Thirteen of the Gdeim Izik prisoners remain on open-ended hunger-strike more than two weeks after having begun on March 1, 2016 to protest their sentencing and detention conditions and demand that their appeal be heard. The Collective of Sahrawi Human Rights Defenders (CODESA), among other Sahrawi human rights groups, have demanded the release of the Gdeim Izik prisoners or their immediate and fair retrial in a civilian court. Moroccan authorities refused to address the demands of the prisoners.
On February 17, 2013, a Moroccan military court sentenced 25 Sahrawi civilians for their alleged involvement in the Gdeim Izik protest camp that was forcibly dispersed by Moroccan authorities in November 2010. Two of the 25 men were sentenced to time served and released, a third sentenced in absentia, and a fourth provisionally released due to health conditions.
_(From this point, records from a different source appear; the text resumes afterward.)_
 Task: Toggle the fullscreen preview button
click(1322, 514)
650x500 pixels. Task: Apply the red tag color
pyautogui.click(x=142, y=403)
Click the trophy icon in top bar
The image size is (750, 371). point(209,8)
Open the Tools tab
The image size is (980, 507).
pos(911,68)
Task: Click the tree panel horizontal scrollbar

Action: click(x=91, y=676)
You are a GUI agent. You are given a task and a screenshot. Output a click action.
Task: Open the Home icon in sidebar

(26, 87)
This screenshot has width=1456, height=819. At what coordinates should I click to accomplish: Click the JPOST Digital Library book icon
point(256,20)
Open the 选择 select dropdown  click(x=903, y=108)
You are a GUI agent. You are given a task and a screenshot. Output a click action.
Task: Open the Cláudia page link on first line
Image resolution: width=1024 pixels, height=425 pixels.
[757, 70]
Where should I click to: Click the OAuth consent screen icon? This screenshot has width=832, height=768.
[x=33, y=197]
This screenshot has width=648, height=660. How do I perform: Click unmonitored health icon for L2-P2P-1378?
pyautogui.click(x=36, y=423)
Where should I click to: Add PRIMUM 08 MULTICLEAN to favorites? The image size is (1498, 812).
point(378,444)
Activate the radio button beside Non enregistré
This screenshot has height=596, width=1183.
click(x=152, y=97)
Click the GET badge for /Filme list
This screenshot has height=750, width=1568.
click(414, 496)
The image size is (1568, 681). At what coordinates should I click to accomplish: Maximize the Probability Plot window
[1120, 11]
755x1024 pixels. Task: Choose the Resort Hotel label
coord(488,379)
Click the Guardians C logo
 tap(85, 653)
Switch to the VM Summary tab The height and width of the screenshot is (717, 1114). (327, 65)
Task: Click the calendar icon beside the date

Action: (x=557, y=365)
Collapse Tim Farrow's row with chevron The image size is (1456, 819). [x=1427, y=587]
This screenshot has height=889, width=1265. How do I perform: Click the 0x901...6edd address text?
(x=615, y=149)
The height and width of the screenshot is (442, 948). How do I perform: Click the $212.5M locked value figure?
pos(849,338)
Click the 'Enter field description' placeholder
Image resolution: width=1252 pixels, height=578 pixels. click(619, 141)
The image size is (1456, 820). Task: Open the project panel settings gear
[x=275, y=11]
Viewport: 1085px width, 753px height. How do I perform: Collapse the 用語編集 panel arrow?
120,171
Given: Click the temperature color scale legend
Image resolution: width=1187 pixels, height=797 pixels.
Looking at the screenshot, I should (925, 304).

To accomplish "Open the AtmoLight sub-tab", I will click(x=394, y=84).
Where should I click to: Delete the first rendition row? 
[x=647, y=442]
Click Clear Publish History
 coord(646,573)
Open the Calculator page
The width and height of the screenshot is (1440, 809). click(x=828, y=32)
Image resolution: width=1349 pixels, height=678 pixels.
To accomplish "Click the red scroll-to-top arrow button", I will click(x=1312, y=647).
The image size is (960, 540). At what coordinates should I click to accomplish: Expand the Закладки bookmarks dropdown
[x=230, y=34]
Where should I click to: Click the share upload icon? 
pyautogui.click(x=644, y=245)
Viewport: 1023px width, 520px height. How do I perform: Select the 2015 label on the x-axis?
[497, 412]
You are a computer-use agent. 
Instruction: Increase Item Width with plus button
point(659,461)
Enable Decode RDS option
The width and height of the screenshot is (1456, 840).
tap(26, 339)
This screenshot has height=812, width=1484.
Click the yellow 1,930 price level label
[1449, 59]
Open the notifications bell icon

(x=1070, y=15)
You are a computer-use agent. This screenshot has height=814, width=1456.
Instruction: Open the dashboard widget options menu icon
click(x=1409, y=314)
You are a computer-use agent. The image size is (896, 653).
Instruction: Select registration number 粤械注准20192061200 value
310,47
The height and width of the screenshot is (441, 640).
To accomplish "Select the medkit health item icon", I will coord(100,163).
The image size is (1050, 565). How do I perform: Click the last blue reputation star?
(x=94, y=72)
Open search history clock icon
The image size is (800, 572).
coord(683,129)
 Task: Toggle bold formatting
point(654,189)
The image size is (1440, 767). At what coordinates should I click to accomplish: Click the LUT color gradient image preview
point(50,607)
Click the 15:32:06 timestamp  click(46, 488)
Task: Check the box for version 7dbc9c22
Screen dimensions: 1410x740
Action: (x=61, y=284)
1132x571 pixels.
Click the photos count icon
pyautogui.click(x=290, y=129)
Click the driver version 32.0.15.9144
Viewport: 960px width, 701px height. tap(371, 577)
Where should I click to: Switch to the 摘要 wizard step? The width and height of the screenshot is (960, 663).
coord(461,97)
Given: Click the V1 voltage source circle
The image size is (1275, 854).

The remaining 21 detainees continue to serve prison terms between 20 years and life imprisonment. The men have reported being tortured and forced to sign false statements.
During their trial, the judge refused to look into allegations of mistreatment, the court failed to conduct DNA testing on the weapons seized, and the prosecution presented no compelling material evidence or witnesses implicating the defendants in the violence. Additionally and despite attempts to appeal the court decision in the time since, Moroccan authorities have lagged in their response, thus denying the prisoners essential due process rights. Although Morocco issued legislation in July 2015 that prevents civilians from being tried by military courts, the law does not say anything about previously sentenced defendants.